Im Betrugsprozess um eine Koblenzer Ärztin und ein Sanitätshaus aus Mainz hat die Staatsanwaltschaft Haftstrafen gefordert. Der Verteidiger der Ärztin forderte Freispruch.
Im Prozess am Landgericht Koblenz geht es um illegale Provisionen für Kompressionssprümpfe. Ein Sanitätshaus aus Mainz soll einer Koblenzer Ärztin zehn Prozent des Umsatzes an bestimmten Strümpfen gezahlt haben. Und zwar für Patienten, die aus ihrer Praxis gekommen kamen.
Insgesamt geht es um mehr als hunderttausend Euro. Die Staatsanwaltschaft Mainz forderte in ihrem Plädoyer für die Koblenzer Ärztin eine Haftstrafe von zwei Jahren und sechs Monaten und die Zahlung einer hohen Strafe.
Verteidiger forderten Freispruch
Gleichzeitig forderte die Verteidigung der Koblenzer Ärztin Freispruch. Es sei nicht erwiesen, dass die Ärztin illegale Zahlungen erhalten habe. Stattdessen wollten die beiden Geschäftsführer ihre Kosten senken, indem sie die Ärztin mit hineinziehen würden. Für die bezahlten Gelder an die Ärztin gebe es andere Erklärungen als die strafrechtlich relevanten Vorwürfe.
Sie hätten dem Sanitätshaus keine Patienten zugeführt. Es sei stattdessen bei diesen speziellen Kompressionsstrümpfen sogar normal, dass die Mitarbeiter des Sanitätshauses in der Praxis mit Patienten arbeiteten. Das sei wichtig für den Erfolg der Behandlung, sagte der Verteidiger der Ärztin dem SWR. Nach Ansicht der Staatsanwaltschaft war die Anstellung von zwei Praxismitarbeiterinnen beim Sanitätshaus Teil der illegalen Bezahlung.

§ §

AUFGABE 1 =>
Welchen Anteil am Umsatz soll das Sanitätshaus der Ärztin laut dem Text zum Betrugsprozess gezahlt haben?
AUFGABE 2 =>
Gib den Abschnitt des Textes zum Betrugsprozess von "Im Betrugsprozess um" bis "Praxis gekommen kamen." wortgetreu wieder.
AUFGABE 3 =>
Nenne alle Institutionen, die im Text zum Betrugsprozess mit Namen genannt werden.

BEREITGESTELLTE DATEN =>
§ §

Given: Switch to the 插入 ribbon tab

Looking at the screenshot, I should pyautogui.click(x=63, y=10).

§ §

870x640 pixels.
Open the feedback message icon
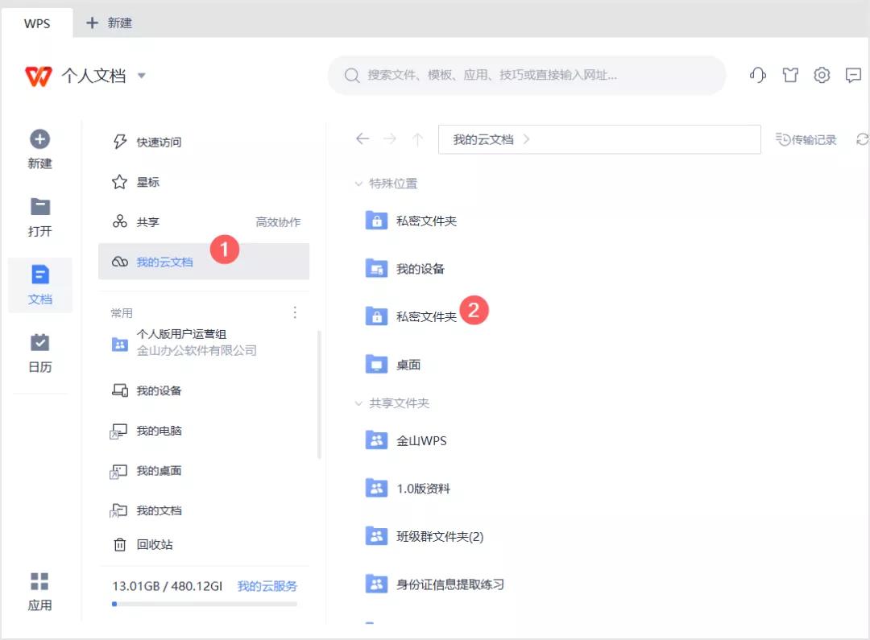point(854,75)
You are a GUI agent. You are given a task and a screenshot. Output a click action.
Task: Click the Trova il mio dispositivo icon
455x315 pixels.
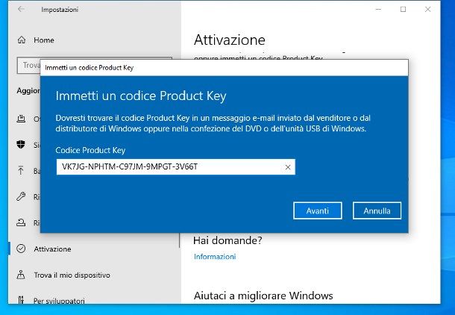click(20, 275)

§ §

ANTWORTFELD 1 =>
Zehn Prozent des Umsatzes an bestimmten Strümpfen.

ANTWORTFELD 2 =>
Im Betrugsprozess um eine Koblenzer Ärztin und ein Sanitätshaus aus Mainz hat die Staatsanwaltschaft Haftstrafen gefordert. Der Verteidiger der Ärztin forderte Freispruch.
Im Prozess am Landgericht Koblenz geht es um illegale Provisionen für Kompressionssprümpfe. Ein Sanitätshaus aus Mainz soll einer Koblenzer Ärztin zehn Prozent des Umsatzes an bestimmten Strümpfen gezahlt haben. Und zwar für Patienten, die aus ihrer Praxis gekommen kamen.

ANTWORTFELD 3 =>
Landgericht Koblenz, Staatsanwaltschaft Mainz, SWR